(Entries for locating text and elements)
----------

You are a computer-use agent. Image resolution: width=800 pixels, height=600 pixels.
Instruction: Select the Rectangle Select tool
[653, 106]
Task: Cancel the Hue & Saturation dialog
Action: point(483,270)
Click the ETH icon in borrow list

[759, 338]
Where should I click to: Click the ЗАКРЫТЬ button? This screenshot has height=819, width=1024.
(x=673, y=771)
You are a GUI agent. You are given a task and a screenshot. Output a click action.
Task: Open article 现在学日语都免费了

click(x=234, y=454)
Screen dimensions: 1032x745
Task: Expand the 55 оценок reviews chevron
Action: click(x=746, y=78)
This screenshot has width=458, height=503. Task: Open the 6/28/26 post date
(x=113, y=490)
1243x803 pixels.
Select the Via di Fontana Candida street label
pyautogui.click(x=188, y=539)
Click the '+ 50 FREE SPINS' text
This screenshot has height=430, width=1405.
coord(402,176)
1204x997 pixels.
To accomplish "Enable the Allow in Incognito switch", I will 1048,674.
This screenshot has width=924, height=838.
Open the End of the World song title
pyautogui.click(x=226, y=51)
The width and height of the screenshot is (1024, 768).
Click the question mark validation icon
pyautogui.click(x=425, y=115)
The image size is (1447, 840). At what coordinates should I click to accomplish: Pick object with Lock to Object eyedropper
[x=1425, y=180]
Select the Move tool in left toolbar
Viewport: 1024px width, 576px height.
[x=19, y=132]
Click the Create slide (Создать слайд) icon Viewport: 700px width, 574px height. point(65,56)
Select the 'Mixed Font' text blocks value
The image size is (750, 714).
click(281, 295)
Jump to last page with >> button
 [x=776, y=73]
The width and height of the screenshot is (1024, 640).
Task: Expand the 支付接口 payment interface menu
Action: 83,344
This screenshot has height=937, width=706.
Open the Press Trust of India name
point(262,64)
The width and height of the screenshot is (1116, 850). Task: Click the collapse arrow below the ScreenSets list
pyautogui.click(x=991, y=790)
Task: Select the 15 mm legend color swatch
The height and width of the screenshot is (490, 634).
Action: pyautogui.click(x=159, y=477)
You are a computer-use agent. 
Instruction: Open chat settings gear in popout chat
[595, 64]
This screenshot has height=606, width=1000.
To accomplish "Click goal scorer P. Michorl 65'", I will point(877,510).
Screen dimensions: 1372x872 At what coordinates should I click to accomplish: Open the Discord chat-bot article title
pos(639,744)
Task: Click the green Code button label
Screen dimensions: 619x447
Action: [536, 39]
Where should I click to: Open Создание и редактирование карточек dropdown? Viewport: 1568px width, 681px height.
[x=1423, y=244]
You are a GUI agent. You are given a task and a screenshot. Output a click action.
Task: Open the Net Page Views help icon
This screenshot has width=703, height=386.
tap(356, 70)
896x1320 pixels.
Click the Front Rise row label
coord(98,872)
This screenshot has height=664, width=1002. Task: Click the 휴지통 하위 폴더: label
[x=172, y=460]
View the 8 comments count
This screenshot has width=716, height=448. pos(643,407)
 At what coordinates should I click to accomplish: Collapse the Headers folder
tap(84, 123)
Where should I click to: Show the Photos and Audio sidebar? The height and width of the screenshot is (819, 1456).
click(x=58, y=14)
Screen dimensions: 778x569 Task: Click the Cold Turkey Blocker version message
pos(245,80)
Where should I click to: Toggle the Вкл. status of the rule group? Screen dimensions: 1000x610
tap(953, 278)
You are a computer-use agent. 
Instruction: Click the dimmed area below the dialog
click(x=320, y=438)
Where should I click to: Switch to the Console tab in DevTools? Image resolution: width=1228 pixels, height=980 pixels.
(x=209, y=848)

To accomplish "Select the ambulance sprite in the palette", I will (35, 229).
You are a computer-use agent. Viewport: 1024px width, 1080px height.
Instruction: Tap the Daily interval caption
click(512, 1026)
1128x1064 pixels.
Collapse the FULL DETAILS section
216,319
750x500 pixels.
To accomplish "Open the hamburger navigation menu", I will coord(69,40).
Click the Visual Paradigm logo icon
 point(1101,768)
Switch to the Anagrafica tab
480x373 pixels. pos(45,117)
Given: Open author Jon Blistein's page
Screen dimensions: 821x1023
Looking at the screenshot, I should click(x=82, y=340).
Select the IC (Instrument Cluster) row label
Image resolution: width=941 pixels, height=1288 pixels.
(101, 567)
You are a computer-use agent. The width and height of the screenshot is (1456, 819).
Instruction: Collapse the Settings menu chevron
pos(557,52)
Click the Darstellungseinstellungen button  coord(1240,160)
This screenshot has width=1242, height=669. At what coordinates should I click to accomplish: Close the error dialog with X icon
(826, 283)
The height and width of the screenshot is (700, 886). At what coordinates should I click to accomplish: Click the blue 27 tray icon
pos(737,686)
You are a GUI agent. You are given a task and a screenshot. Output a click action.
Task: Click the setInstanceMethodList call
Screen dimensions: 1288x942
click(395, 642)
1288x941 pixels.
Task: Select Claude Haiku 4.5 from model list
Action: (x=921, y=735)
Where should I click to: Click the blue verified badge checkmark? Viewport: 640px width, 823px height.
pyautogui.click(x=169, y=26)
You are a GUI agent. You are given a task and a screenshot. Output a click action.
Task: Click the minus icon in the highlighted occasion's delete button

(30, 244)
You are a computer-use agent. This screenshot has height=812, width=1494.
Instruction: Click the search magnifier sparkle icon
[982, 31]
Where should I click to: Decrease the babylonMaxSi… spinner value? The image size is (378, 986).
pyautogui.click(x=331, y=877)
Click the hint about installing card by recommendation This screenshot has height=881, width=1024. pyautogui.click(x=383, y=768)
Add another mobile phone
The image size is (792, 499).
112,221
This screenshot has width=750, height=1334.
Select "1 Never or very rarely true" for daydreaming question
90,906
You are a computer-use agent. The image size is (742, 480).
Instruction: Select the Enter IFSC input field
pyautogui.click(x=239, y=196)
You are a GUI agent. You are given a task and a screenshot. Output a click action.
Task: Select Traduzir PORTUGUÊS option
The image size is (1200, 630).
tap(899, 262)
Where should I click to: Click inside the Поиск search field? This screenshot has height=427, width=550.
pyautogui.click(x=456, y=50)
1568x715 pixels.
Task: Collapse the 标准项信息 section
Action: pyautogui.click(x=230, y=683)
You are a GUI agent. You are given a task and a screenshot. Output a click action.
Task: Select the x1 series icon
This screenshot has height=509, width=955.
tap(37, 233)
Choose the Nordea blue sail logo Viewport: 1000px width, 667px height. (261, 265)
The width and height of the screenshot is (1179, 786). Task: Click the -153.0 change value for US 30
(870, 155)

----------

EXERCISE AIM — Copy out the listing above, line for line, without changing anything in it.

SOLUTION FOR THIS TASK —
You are a computer-use agent. Image resolution: width=800 pixels, height=600 pixels.
Instruction: Select the Rectangle Select tool
[653, 106]
Task: Cancel the Hue & Saturation dialog
Action: point(483,270)
Click the ETH icon in borrow list

[759, 338]
Where should I click to: Click the ЗАКРЫТЬ button? This screenshot has height=819, width=1024.
(x=673, y=771)
You are a GUI agent. You are given a task and a screenshot. Output a click action.
Task: Open article 现在学日语都免费了

click(x=234, y=454)
Screen dimensions: 1032x745
Task: Expand the 55 оценок reviews chevron
Action: click(x=746, y=78)
This screenshot has width=458, height=503. Task: Open the 6/28/26 post date
(x=113, y=490)
1243x803 pixels.
Select the Via di Fontana Candida street label
pyautogui.click(x=188, y=539)
Click the '+ 50 FREE SPINS' text
This screenshot has height=430, width=1405.
coord(402,176)
1204x997 pixels.
To accomplish "Enable the Allow in Incognito switch", I will 1048,674.
This screenshot has width=924, height=838.
Open the End of the World song title
pyautogui.click(x=226, y=51)
The width and height of the screenshot is (1024, 768).
Click the question mark validation icon
pyautogui.click(x=425, y=115)
The image size is (1447, 840). At what coordinates should I click to accomplish: Pick object with Lock to Object eyedropper
[x=1425, y=180]
Select the Move tool in left toolbar
Viewport: 1024px width, 576px height.
[x=19, y=132]
Click the Create slide (Создать слайд) icon Viewport: 700px width, 574px height. point(65,56)
Select the 'Mixed Font' text blocks value
The image size is (750, 714).
click(281, 295)
Jump to last page with >> button
 [x=776, y=73]
The width and height of the screenshot is (1024, 640).
Task: Expand the 支付接口 payment interface menu
Action: 83,344
This screenshot has height=937, width=706.
Open the Press Trust of India name
point(262,64)
The width and height of the screenshot is (1116, 850). Task: Click the collapse arrow below the ScreenSets list
pyautogui.click(x=991, y=790)
Task: Select the 15 mm legend color swatch
The height and width of the screenshot is (490, 634).
Action: pyautogui.click(x=159, y=477)
You are a computer-use agent. 
Instruction: Open chat settings gear in popout chat
[595, 64]
This screenshot has height=606, width=1000.
To accomplish "Click goal scorer P. Michorl 65'", I will point(877,510).
Screen dimensions: 1372x872 At what coordinates should I click to accomplish: Open the Discord chat-bot article title
pos(639,744)
Task: Click the green Code button label
Screen dimensions: 619x447
Action: [536, 39]
Where should I click to: Open Создание и редактирование карточек dropdown? Viewport: 1568px width, 681px height.
[x=1423, y=244]
You are a GUI agent. You are given a task and a screenshot. Output a click action.
Task: Open the Net Page Views help icon
This screenshot has width=703, height=386.
tap(356, 70)
896x1320 pixels.
Click the Front Rise row label
coord(98,872)
This screenshot has height=664, width=1002. Task: Click the 휴지통 하위 폴더: label
[x=172, y=460]
View the 8 comments count
This screenshot has width=716, height=448. pos(643,407)
 At what coordinates should I click to accomplish: Collapse the Headers folder
tap(84, 123)
Where should I click to: Show the Photos and Audio sidebar? The height and width of the screenshot is (819, 1456).
click(x=58, y=14)
Screen dimensions: 778x569 Task: Click the Cold Turkey Blocker version message
pos(245,80)
Where should I click to: Toggle the Вкл. status of the rule group? Screen dimensions: 1000x610
tap(953, 278)
You are a computer-use agent. 
Instruction: Click the dimmed area below the dialog
click(x=320, y=438)
Where should I click to: Switch to the Console tab in DevTools? Image resolution: width=1228 pixels, height=980 pixels.
(x=209, y=848)

To accomplish "Select the ambulance sprite in the palette", I will (35, 229).
You are a computer-use agent. Viewport: 1024px width, 1080px height.
Instruction: Tap the Daily interval caption
click(512, 1026)
1128x1064 pixels.
Collapse the FULL DETAILS section
216,319
750x500 pixels.
To accomplish "Open the hamburger navigation menu", I will coord(69,40).
Click the Visual Paradigm logo icon
 point(1101,768)
Switch to the Anagrafica tab
480x373 pixels. pos(45,117)
Given: Open author Jon Blistein's page
Screen dimensions: 821x1023
Looking at the screenshot, I should click(x=82, y=340).
Select the IC (Instrument Cluster) row label
Image resolution: width=941 pixels, height=1288 pixels.
(101, 567)
You are a computer-use agent. The width and height of the screenshot is (1456, 819).
Instruction: Collapse the Settings menu chevron
pos(557,52)
Click the Darstellungseinstellungen button  coord(1240,160)
This screenshot has width=1242, height=669. At what coordinates should I click to accomplish: Close the error dialog with X icon
(826, 283)
The height and width of the screenshot is (700, 886). At what coordinates should I click to accomplish: Click the blue 27 tray icon
pos(737,686)
You are a GUI agent. You are given a task and a screenshot. Output a click action.
Task: Click the setInstanceMethodList call
Screen dimensions: 1288x942
click(395, 642)
1288x941 pixels.
Task: Select Claude Haiku 4.5 from model list
Action: (x=921, y=735)
Where should I click to: Click the blue verified badge checkmark? Viewport: 640px width, 823px height.
pyautogui.click(x=169, y=26)
You are a GUI agent. You are given a task and a screenshot. Output a click action.
Task: Click the minus icon in the highlighted occasion's delete button

(30, 244)
You are a computer-use agent. This screenshot has height=812, width=1494.
Instruction: Click the search magnifier sparkle icon
[982, 31]
Where should I click to: Decrease the babylonMaxSi… spinner value? The image size is (378, 986).
pyautogui.click(x=331, y=877)
Click the hint about installing card by recommendation This screenshot has height=881, width=1024. pyautogui.click(x=383, y=768)
Add another mobile phone
The image size is (792, 499).
112,221
This screenshot has width=750, height=1334.
Select "1 Never or very rarely true" for daydreaming question
90,906
You are a computer-use agent. The image size is (742, 480).
Instruction: Select the Enter IFSC input field
pyautogui.click(x=239, y=196)
You are a GUI agent. You are given a task and a screenshot. Output a click action.
Task: Select Traduzir PORTUGUÊS option
The image size is (1200, 630).
tap(899, 262)
Where should I click to: Click inside the Поиск search field? This screenshot has height=427, width=550.
pyautogui.click(x=456, y=50)
1568x715 pixels.
Task: Collapse the 标准项信息 section
Action: pyautogui.click(x=230, y=683)
You are a GUI agent. You are given a task and a screenshot. Output a click action.
Task: Select the x1 series icon
This screenshot has height=509, width=955.
tap(37, 233)
Choose the Nordea blue sail logo Viewport: 1000px width, 667px height. (261, 265)
The width and height of the screenshot is (1179, 786). Task: Click the -153.0 change value for US 30
(870, 155)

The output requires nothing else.